- Aim -
Please duplicate every line of the listing below, word for word.

>>>

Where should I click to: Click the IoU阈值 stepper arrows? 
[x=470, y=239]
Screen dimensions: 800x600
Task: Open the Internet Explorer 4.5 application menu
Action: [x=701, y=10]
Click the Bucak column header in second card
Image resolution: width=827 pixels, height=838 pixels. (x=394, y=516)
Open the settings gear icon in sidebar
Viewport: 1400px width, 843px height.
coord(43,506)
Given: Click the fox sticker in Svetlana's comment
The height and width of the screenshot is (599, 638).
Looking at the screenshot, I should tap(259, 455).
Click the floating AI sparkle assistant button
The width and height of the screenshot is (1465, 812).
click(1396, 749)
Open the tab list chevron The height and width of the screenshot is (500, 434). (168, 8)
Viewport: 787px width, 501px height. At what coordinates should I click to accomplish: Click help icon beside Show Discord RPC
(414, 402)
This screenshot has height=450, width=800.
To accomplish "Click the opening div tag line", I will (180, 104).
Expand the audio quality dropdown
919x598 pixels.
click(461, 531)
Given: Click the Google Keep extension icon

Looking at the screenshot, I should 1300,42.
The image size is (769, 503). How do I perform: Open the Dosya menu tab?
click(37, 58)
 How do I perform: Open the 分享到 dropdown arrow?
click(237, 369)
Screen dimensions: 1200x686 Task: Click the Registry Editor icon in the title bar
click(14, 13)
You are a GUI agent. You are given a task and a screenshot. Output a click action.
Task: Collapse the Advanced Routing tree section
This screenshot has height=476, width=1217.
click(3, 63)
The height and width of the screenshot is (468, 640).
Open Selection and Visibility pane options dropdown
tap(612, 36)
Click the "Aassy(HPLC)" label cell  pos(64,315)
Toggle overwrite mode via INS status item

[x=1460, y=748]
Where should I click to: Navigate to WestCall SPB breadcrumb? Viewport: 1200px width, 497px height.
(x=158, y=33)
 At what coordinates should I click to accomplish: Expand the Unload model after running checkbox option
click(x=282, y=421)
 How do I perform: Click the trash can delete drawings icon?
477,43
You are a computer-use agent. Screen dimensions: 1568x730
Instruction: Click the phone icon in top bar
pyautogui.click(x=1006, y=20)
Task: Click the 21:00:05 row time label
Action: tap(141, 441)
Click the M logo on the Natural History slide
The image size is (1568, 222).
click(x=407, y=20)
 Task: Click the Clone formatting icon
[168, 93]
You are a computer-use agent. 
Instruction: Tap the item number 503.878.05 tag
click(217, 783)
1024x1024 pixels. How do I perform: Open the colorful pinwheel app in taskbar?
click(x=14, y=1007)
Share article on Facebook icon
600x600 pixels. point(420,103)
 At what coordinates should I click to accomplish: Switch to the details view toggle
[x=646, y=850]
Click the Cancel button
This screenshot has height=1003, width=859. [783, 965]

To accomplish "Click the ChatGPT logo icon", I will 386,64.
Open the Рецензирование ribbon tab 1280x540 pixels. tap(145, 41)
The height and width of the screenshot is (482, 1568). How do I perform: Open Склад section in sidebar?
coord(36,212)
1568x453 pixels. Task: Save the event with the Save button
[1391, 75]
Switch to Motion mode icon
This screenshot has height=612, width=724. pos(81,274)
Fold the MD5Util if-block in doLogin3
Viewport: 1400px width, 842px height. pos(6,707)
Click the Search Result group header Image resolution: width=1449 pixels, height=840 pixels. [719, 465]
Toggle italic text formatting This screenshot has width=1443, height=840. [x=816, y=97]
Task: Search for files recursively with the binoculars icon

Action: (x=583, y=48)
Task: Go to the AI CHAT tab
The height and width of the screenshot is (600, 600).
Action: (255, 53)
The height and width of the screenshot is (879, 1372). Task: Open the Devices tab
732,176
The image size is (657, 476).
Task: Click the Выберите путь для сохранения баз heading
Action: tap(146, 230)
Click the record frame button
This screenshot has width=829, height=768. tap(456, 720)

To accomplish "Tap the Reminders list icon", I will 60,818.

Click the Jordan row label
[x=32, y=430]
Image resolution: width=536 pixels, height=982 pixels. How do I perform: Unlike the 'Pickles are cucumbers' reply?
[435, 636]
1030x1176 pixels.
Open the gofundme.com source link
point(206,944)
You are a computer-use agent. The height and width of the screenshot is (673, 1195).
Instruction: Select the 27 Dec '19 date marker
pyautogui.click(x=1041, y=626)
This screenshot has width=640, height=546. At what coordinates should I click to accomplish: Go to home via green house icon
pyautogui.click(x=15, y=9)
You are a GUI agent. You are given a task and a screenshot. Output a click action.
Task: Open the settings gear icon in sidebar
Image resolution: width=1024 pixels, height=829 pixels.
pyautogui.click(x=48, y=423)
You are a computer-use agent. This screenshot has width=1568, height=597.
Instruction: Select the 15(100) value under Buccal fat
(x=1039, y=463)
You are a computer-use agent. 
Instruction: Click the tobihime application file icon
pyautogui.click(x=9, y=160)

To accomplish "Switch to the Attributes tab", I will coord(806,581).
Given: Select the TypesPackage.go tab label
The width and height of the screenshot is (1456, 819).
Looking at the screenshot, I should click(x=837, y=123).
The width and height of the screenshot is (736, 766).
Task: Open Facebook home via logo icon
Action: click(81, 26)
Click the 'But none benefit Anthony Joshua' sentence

<<<

- Exercise answer -
Where should I click to: Click the IoU阈值 stepper arrows? 
[x=470, y=239]
Screen dimensions: 800x600
Task: Open the Internet Explorer 4.5 application menu
Action: [x=701, y=10]
Click the Bucak column header in second card
Image resolution: width=827 pixels, height=838 pixels. (x=394, y=516)
Open the settings gear icon in sidebar
Viewport: 1400px width, 843px height.
coord(43,506)
Given: Click the fox sticker in Svetlana's comment
The height and width of the screenshot is (599, 638).
Looking at the screenshot, I should tap(259, 455).
Click the floating AI sparkle assistant button
The width and height of the screenshot is (1465, 812).
click(1396, 749)
Open the tab list chevron The height and width of the screenshot is (500, 434). (168, 8)
Viewport: 787px width, 501px height. At what coordinates should I click to accomplish: Click help icon beside Show Discord RPC
(414, 402)
This screenshot has height=450, width=800.
To accomplish "Click the opening div tag line", I will (180, 104).
Expand the audio quality dropdown
919x598 pixels.
click(461, 531)
Given: Click the Google Keep extension icon

Looking at the screenshot, I should 1300,42.
The image size is (769, 503). How do I perform: Open the Dosya menu tab?
click(37, 58)
 How do I perform: Open the 分享到 dropdown arrow?
click(237, 369)
Screen dimensions: 1200x686 Task: Click the Registry Editor icon in the title bar
click(14, 13)
You are a GUI agent. You are given a task and a screenshot. Output a click action.
Task: Collapse the Advanced Routing tree section
This screenshot has height=476, width=1217.
click(3, 63)
The height and width of the screenshot is (468, 640).
Open Selection and Visibility pane options dropdown
tap(612, 36)
Click the "Aassy(HPLC)" label cell  pos(64,315)
Toggle overwrite mode via INS status item

[x=1460, y=748]
Where should I click to: Navigate to WestCall SPB breadcrumb? Viewport: 1200px width, 497px height.
(x=158, y=33)
 At what coordinates should I click to accomplish: Expand the Unload model after running checkbox option
click(x=282, y=421)
 How do I perform: Click the trash can delete drawings icon?
477,43
You are a computer-use agent. Screen dimensions: 1568x730
Instruction: Click the phone icon in top bar
pyautogui.click(x=1006, y=20)
Task: Click the 21:00:05 row time label
Action: tap(141, 441)
Click the M logo on the Natural History slide
The image size is (1568, 222).
click(x=407, y=20)
 Task: Click the Clone formatting icon
[168, 93]
You are a computer-use agent. 
Instruction: Tap the item number 503.878.05 tag
click(217, 783)
1024x1024 pixels. How do I perform: Open the colorful pinwheel app in taskbar?
click(x=14, y=1007)
Share article on Facebook icon
600x600 pixels. point(420,103)
 At what coordinates should I click to accomplish: Switch to the details view toggle
[x=646, y=850]
Click the Cancel button
This screenshot has height=1003, width=859. [783, 965]

To accomplish "Click the ChatGPT logo icon", I will 386,64.
Open the Рецензирование ribbon tab 1280x540 pixels. tap(145, 41)
The height and width of the screenshot is (482, 1568). How do I perform: Open Склад section in sidebar?
coord(36,212)
1568x453 pixels. Task: Save the event with the Save button
[1391, 75]
Switch to Motion mode icon
This screenshot has height=612, width=724. pos(81,274)
Fold the MD5Util if-block in doLogin3
Viewport: 1400px width, 842px height. pos(6,707)
Click the Search Result group header Image resolution: width=1449 pixels, height=840 pixels. [719, 465]
Toggle italic text formatting This screenshot has width=1443, height=840. [x=816, y=97]
Task: Search for files recursively with the binoculars icon

Action: (x=583, y=48)
Task: Go to the AI CHAT tab
The height and width of the screenshot is (600, 600).
Action: (255, 53)
The height and width of the screenshot is (879, 1372). Task: Open the Devices tab
732,176
The image size is (657, 476).
Task: Click the Выберите путь для сохранения баз heading
Action: tap(146, 230)
Click the record frame button
This screenshot has width=829, height=768. tap(456, 720)

To accomplish "Tap the Reminders list icon", I will 60,818.

Click the Jordan row label
[x=32, y=430]
Image resolution: width=536 pixels, height=982 pixels. How do I perform: Unlike the 'Pickles are cucumbers' reply?
[435, 636]
1030x1176 pixels.
Open the gofundme.com source link
point(206,944)
You are a computer-use agent. The height and width of the screenshot is (673, 1195).
Instruction: Select the 27 Dec '19 date marker
pyautogui.click(x=1041, y=626)
This screenshot has width=640, height=546. At what coordinates should I click to accomplish: Go to home via green house icon
pyautogui.click(x=15, y=9)
You are a GUI agent. You are given a task and a screenshot. Output a click action.
Task: Open the settings gear icon in sidebar
Image resolution: width=1024 pixels, height=829 pixels.
pyautogui.click(x=48, y=423)
You are a computer-use agent. This screenshot has width=1568, height=597.
Instruction: Select the 15(100) value under Buccal fat
(x=1039, y=463)
You are a computer-use agent. 
Instruction: Click the tobihime application file icon
pyautogui.click(x=9, y=160)

To accomplish "Switch to the Attributes tab", I will coord(806,581).
Given: Select the TypesPackage.go tab label
The width and height of the screenshot is (1456, 819).
Looking at the screenshot, I should click(x=837, y=123).
The width and height of the screenshot is (736, 766).
Task: Open Facebook home via logo icon
Action: click(81, 26)
Click the 'But none benefit Anthony Joshua' sentence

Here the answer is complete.